Definite Integral of Sin 3x From 0 to π/3

\(\begin{align}\int_{0}^{\frac{\pi}{3}}\sin 3x \ dx &= \left [ -\frac{1}{3}\cos 3x+C \right ]_0^\frac{\pi}{3}\\&=\left ( -\frac{1}{3}\cos 3\frac{\pi}{3}+C \right )-\left ( -\frac{1}{3}\cos 3(0)+C\right )\\&=-\frac{1}{3}\cos \pi+C + \frac{1}{3}\cos 0-C\\&= -\frac{1}{3}(-1)+\frac{1}{3}(1)\\&=\frac{2}{3}\end{align}\)

Hence the value of the definite integral of sin 3x with limits from 0 to π/3 is equal to 2/3.

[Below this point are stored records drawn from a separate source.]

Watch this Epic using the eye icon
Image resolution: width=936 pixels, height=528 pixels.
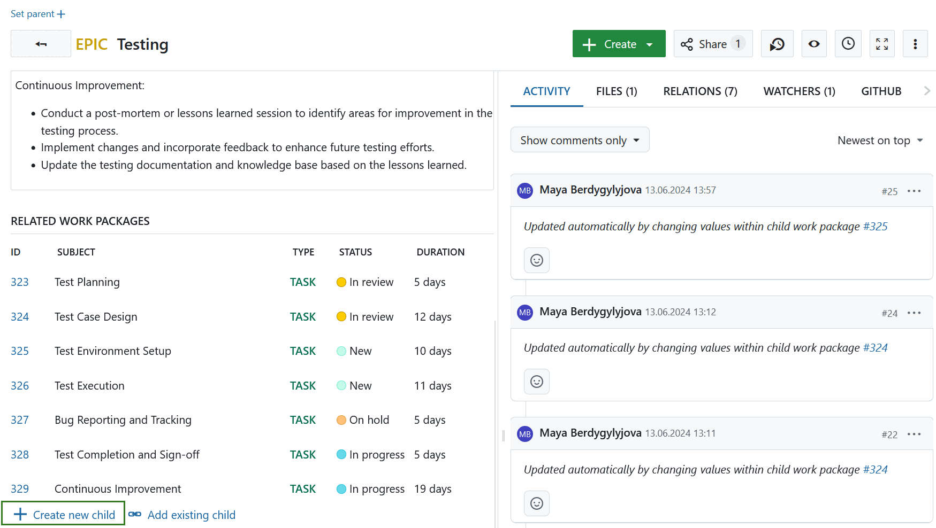tap(813, 43)
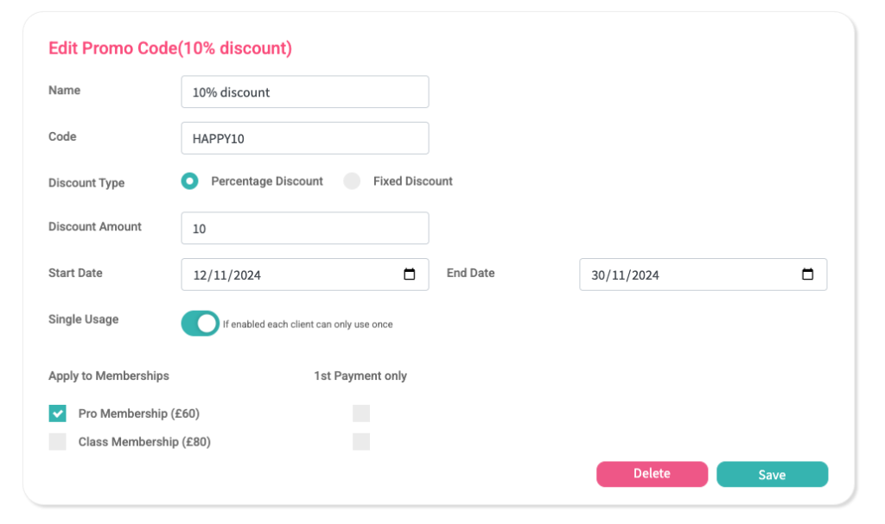Choose the Fixed Discount radio option
This screenshot has width=885, height=524.
pos(352,181)
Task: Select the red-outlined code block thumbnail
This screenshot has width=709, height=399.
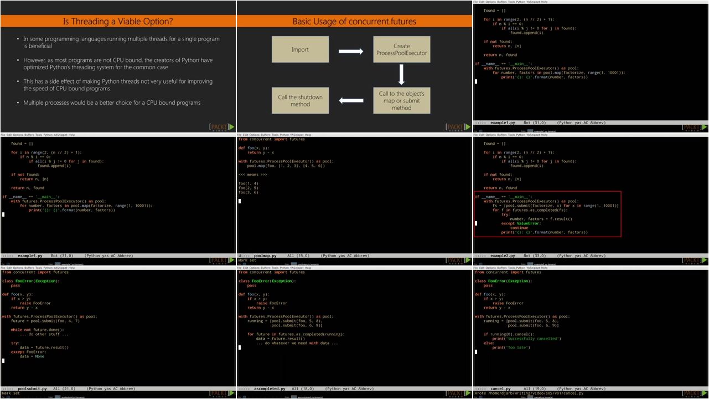Action: 547,214
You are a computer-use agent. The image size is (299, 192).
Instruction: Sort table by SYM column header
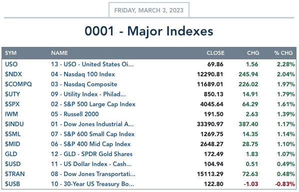coord(11,53)
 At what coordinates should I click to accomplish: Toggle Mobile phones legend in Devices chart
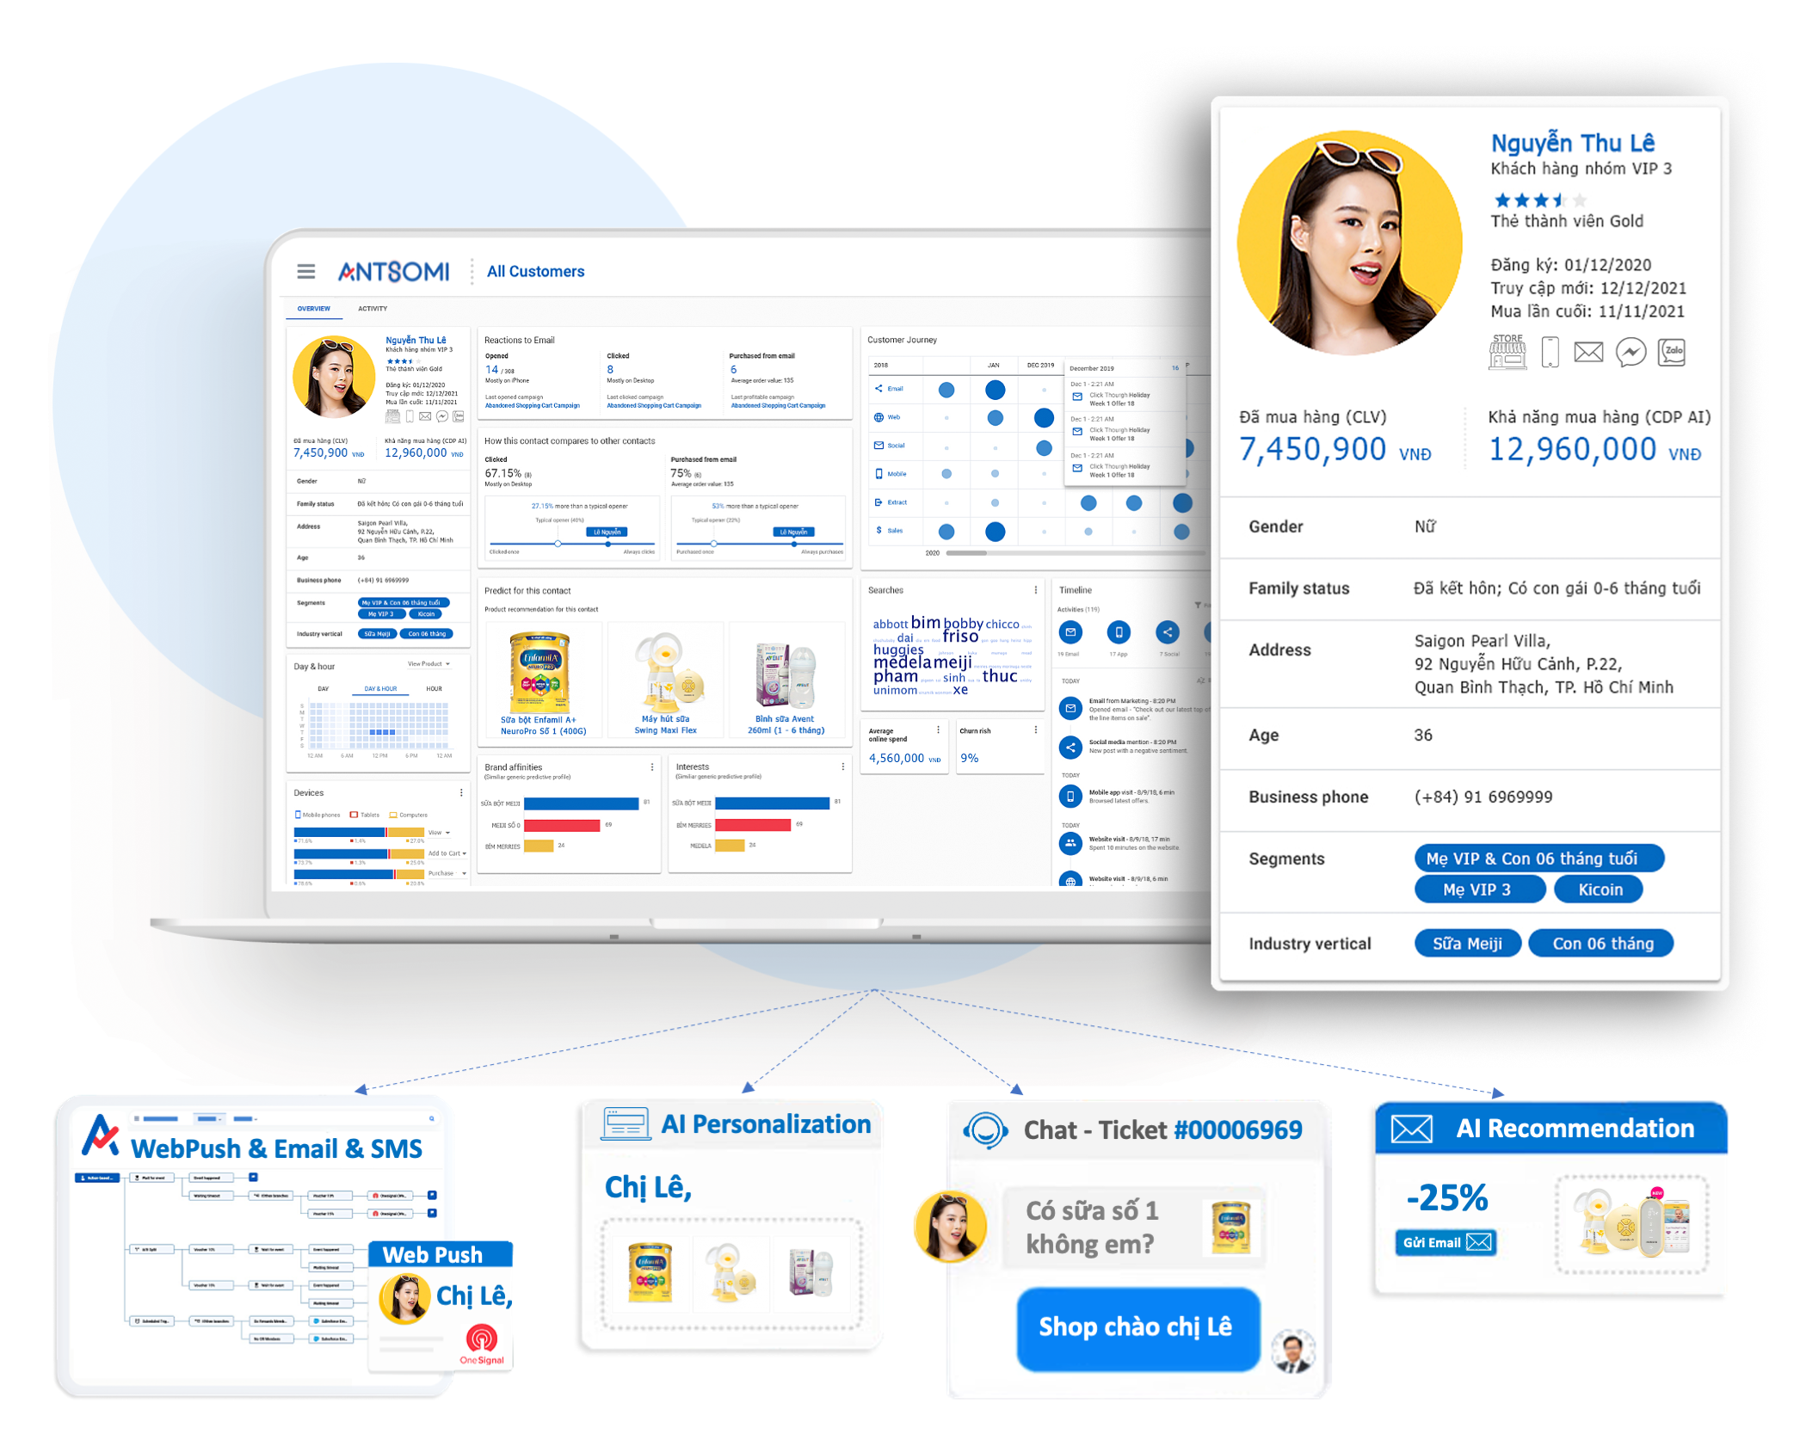tap(317, 815)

Definite Integral of Sin 3x From 0 to Pi

\(\begin{align}\int_{0}^{\pi}\sin 3x \ dx &= \left [ -\frac{1}{3}\cos 3x+C \right ]_0^\pi\\&=\left ( -\frac{1}{3}\cos 3\pi+C \right )-\left ( -\frac{1}{3}\cos 3(0)+C\right )\\&=-\frac{1}{3}\cos 3\pi+C + \frac{1}{3}\cos 0-C\\&= -\frac{1}{3}(-1)+\frac{1}{3}(1)\\&=\frac{2}{3}\end{align}\)

Hence the value of the definite integral of sin 3x with limits from 0 to π is equal to 2/3.

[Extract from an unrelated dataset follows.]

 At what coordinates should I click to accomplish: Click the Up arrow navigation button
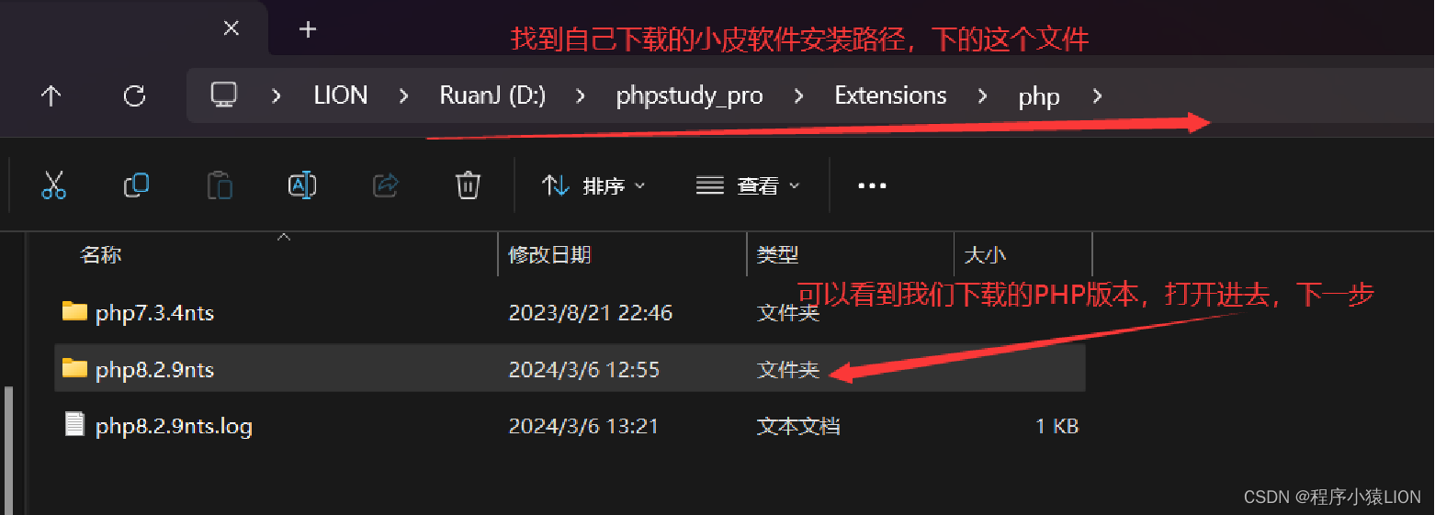(x=51, y=95)
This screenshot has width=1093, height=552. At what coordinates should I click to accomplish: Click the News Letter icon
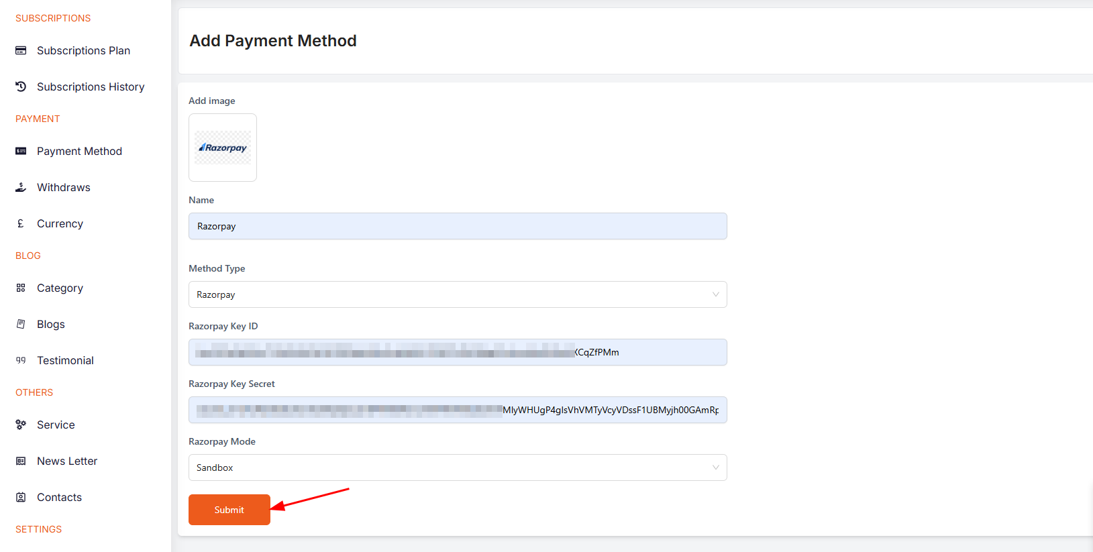pyautogui.click(x=21, y=461)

Definite Integral of Sin 3x From 0 to Pi/2

\(\begin{align}\int_{0}^{\frac{\pi}{2}}\sin 3x \ dx &= \left [ -\frac{1}{3}\cos 3x+C \right ]_0^\frac{\pi}{2}\\&=\left ( -\frac{1}{3}\cos 3\frac{\pi}{2}+C \right )-\left ( -\frac{1}{3}\cos 3(0)+C\right )\\&=-\frac{1}{3}\cos \frac{3\pi}{2}+C + \frac{1}{3}\cos 0-C\\&= -\frac{1}{3}(0)+\frac{1}{3}(1)\\&=\frac{1}{3}\end{align}\)

Hence the value of the definite integration of sin 3x with limits from 0 to π/2 is equal to 1/3.

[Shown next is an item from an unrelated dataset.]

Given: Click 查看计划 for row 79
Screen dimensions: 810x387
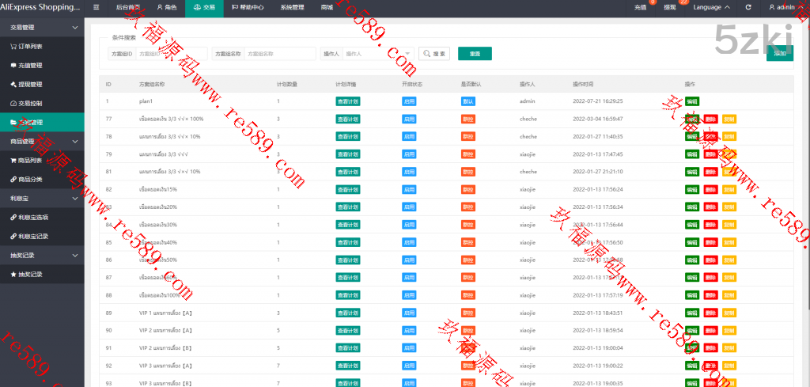Looking at the screenshot, I should click(x=349, y=154).
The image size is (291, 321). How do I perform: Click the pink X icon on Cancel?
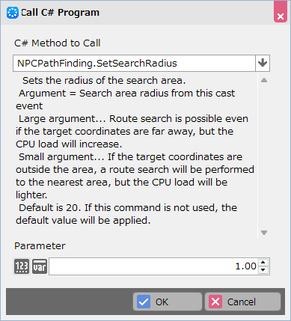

Important Notes on Integral of Sin 3x

• The easiest way to determine the integral of sin 3x is using the formula ∫sin (ax) dx = (-1/a) cos ax + C.
• The integral of sin 3x is (-1/3) cos 3x + C and the integral of sin cube x is ∫sin³x dx -cos x + (1/3) cos³x + C.

Related Topics

• Integral of Tan 2x
• Cos 3x
• Sin 3x

What is Integral of Sin 3x in Trigonometry?

In trigonometry, the integral of sin 3x is written as ∫sin 3x dx = (-1/3) cos 3x + C, where C is the constant of integration.

How to Find the Integral of Sin 3x?

The integral of sin 3x can be calculated using the formula for the integral of sin ax which is given by ∫sin (ax) dx = (-1/a) cos ax + C. It can also be calculated using the substitution method and sin 3x formula.

What is the Definite Integral of Sin 3x from 0 to pi?

The value of the definite integral of sin 3x with limits from 0 to π is equal to 2/3.

What is the Integration of Sin³x?

The integral of sin cube x is given by ∫sin³x dx = -cos x + (1/3) cos³x + C.

What is the Integral of Sin 2x?

The integral of sin 2x dx is written as ∫ sin 2x dx = -(cos 2x)/2 + C, where C is the integration constant.